## What this task involves:
In the forum thread on natural language processing, what did cvs268 do as a first proof of concept to find images for a quote?

A Guide to Natural Language Processing

bhaak · on Nov 15, 2017

> Essentially, when dealing with natural languages hacking a solution is the suggested way of doing things, since nobody can figure out how to do it properly.

That's really the TL;DR I also got from the computational linguistic courses I attended.

There's probably the Pareto principle at works. Having no solution is worse than having an 80% solution that works well enough when the 100% solution is much harder to achieve (and some of the problems not even humans would be able to solve properly).

cvs268 · on Nov 15, 2017

Couldn't agree more!

Recently I wrote a web-extension for Firefox that displays funny "Deep thought" quotes.

I wanted to analyse the quote text and fetch relevant images to animate in the background of the quote text. After reading several NLP tutorials, guess what I did as a first PoC - Pick the 3 longest words in a quote text and run an image search with those 3 words.

6 lines of plain javascript code that can be run anywhere almost instantly https://github.com/TheCodeArtist/deep-thought-tabs/blob/mast...

I get relevant images in the search results 99/100 times. The quirks of searching often result in the image adding to the funny-ness of the "Deep Thought" on display.

Its so effective that i ended up publishing the "Deep Thought Tabs" web-extension with this approach itself: https://addons.mozilla.org/en-US/android/addon/deep-thought-...

Later I tried using the nlp-compromise js library to identify "topics" of interest within a quote text - typically nouns, verbs, and adjectives. Comparing the results with my "3-longest-words" approach, I found that the longest words were anyways almost always the "topic" words that NLP identified for any given quote text.

vvanders · on Nov 15, 2017

That's pretty awesome.

Back in games we'd do all sorts of tricks in networking to make it look like things were happening(sound effects, decals, etc) in response to local events until we could have the server provide the definitive call on some game state.

Most players thought we had a much higher fidelity sim then we actually did. It's a pretty common technique across a lot of games. You can get away with quite a bit by being smart about what you "fake" and what you actually make work end-to-end.

boxy310 · on Nov 15, 2017

Neat observation. The "3-longest-words" approach probably works well because grammatical words tend to be elided down to as short of an implementation as possible, while longer words tend to be more demonstrative of the actual topic at hand, rather than grammatical structure.

kleiba · on Nov 15, 2017

You could use the same argument against pretty much any discipline that's undergoing active research. Of course no-one knows (yet) how to do it properly or else there would be no research going on. Image understanding, robotics, even non-computational disciplines such as medicine... Staying with the latter, take HIV for example: no-one knows how to heal it but I'm sure a lot of people are very grateful for the 80% solutions that prolong lives today.

So, in summary, you point is not wrong. But it's no reason for bashing computational linguistics. It is common across many disciplines to use not-yet-perfect solutions as long as you don't know how to do better.

That said, I don't fully agree with the notion that "hacking a solution" is the suggested way of doing things. Computational linguistics is a pretty wild field with a lot of sub-disciplines. In a lot of those, the state of the art consists of quite sophisticated approaches that are the result of years of research. Take speech recognition, for instance. Currently, deep learning approaches take the cake, but there is also a plethora of insights that have been gained from improving the traditional methods over decades.

I think, a more nuanced point of view is called for here.

## Data:
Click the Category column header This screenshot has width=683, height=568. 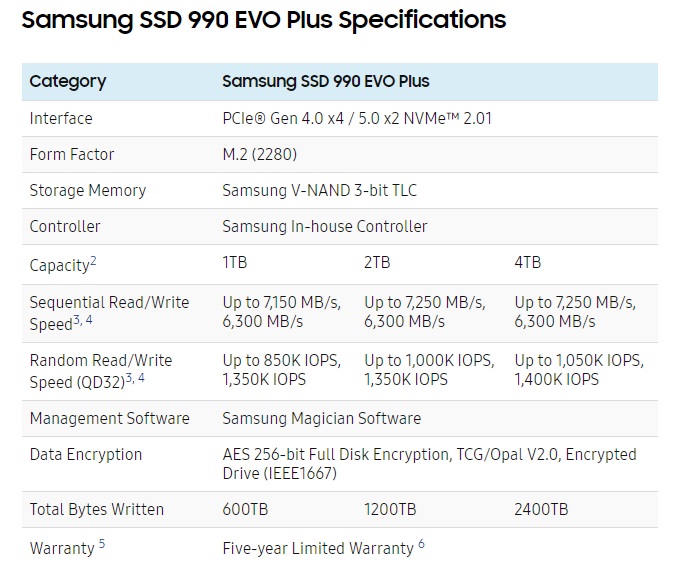pos(68,81)
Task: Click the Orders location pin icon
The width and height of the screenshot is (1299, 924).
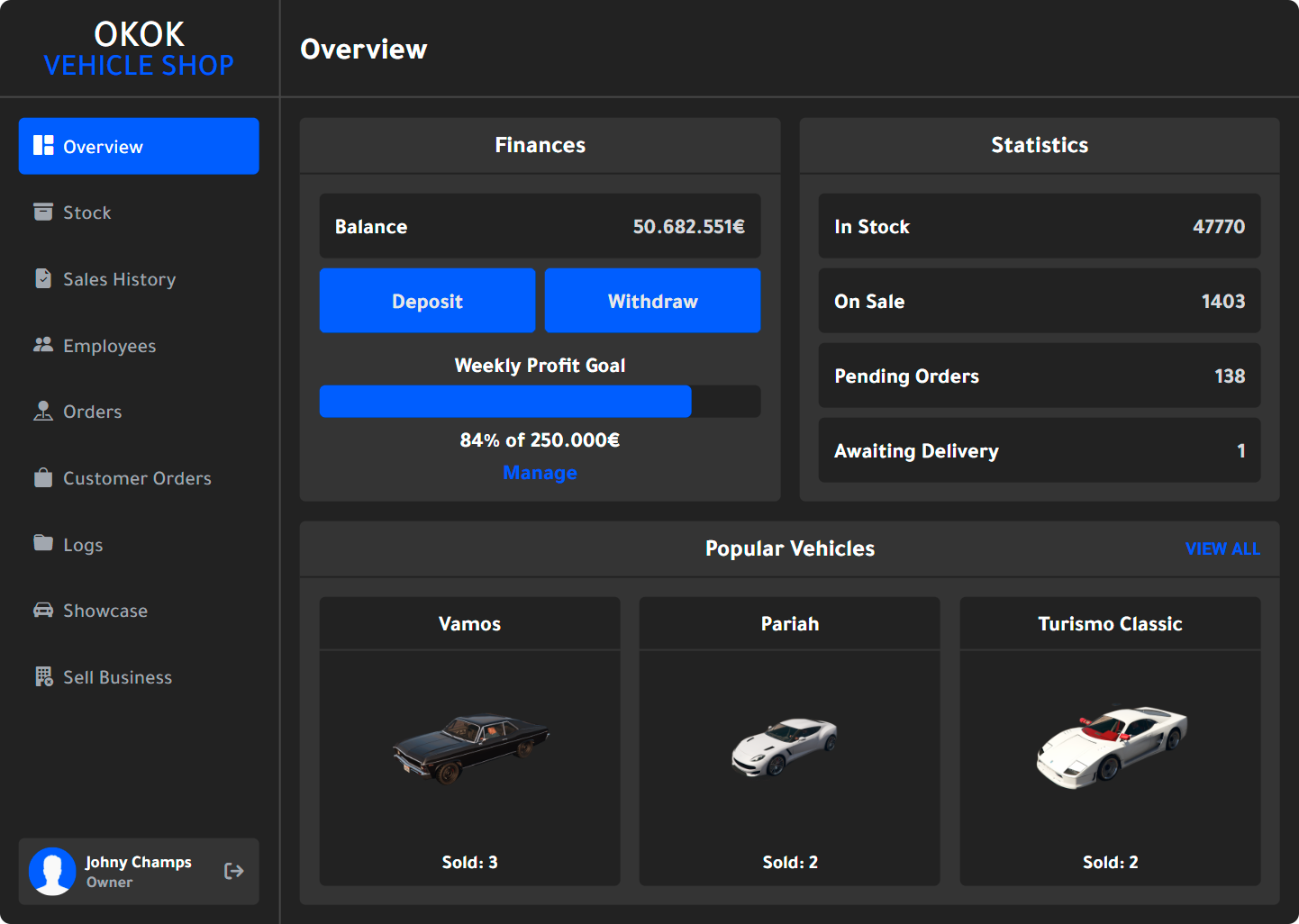Action: coord(43,411)
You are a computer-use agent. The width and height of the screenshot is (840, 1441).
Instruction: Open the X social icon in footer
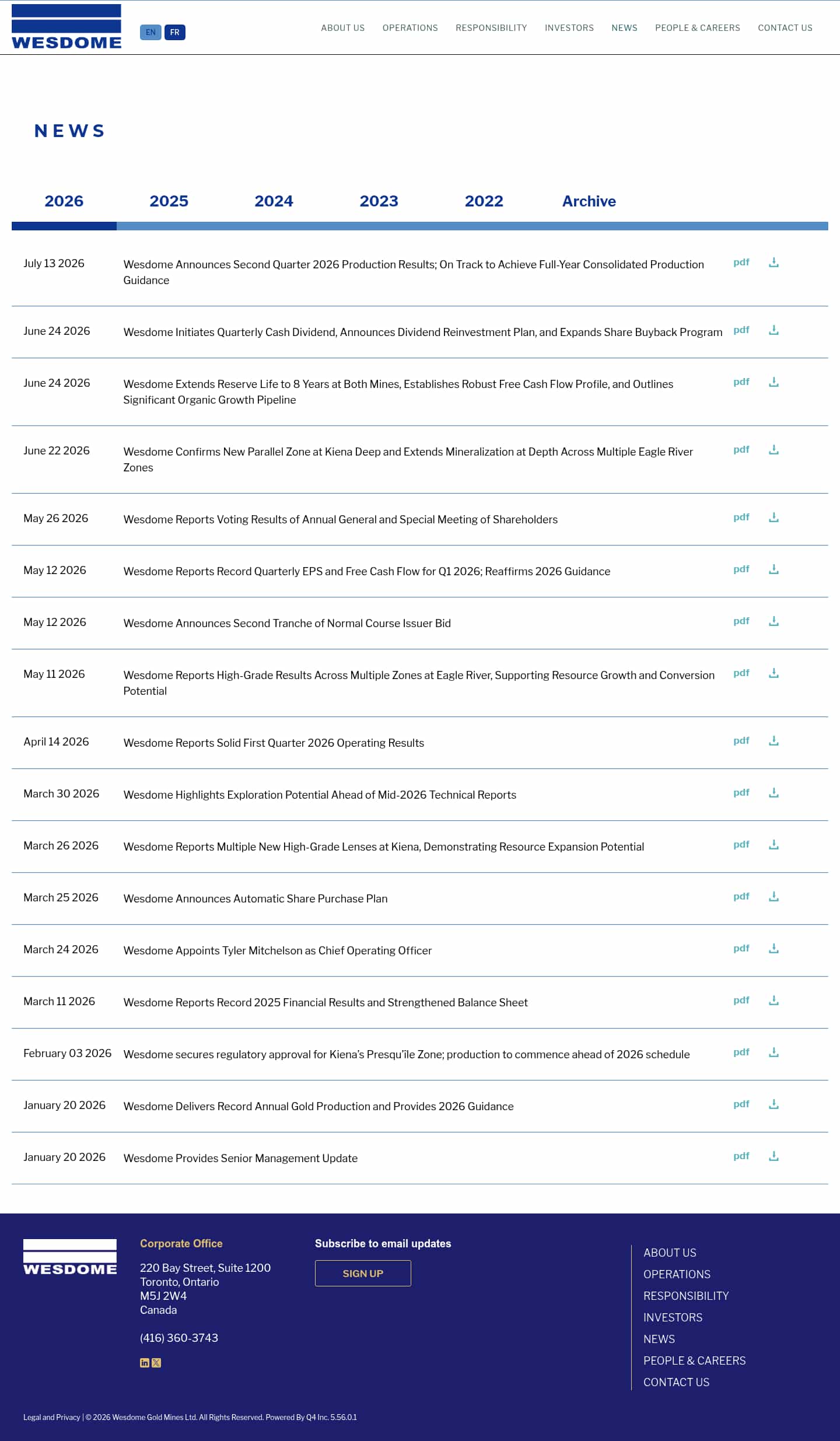[x=156, y=1363]
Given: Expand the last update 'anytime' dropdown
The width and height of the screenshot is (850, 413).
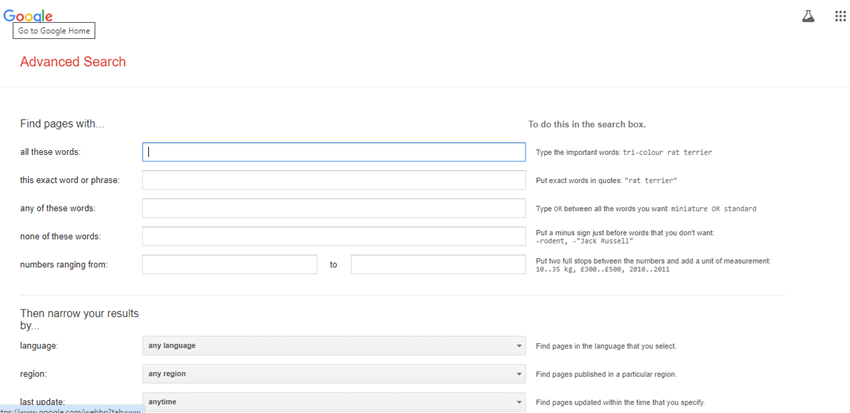Looking at the screenshot, I should [333, 402].
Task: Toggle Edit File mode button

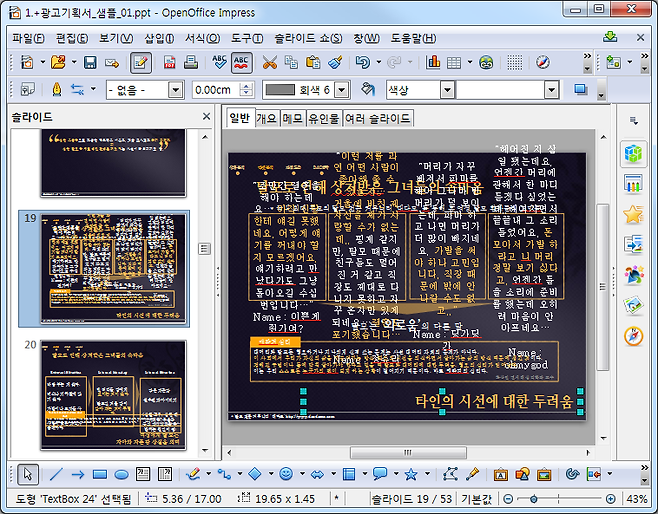Action: [141, 62]
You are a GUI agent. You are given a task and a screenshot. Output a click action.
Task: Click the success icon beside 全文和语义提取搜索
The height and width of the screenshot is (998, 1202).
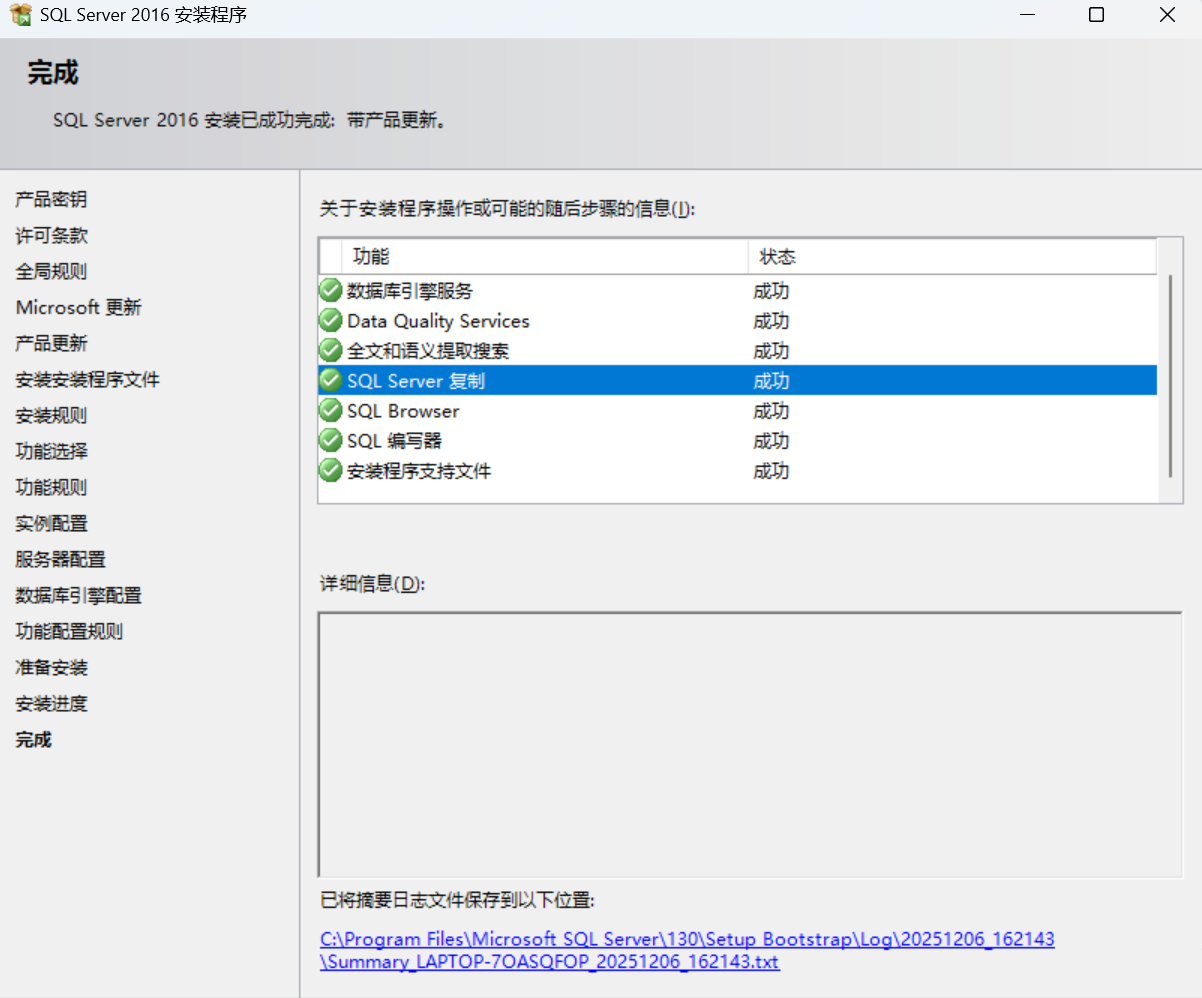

## Response below:
They picked the three longest words in the quote text and ran an image search with those three words.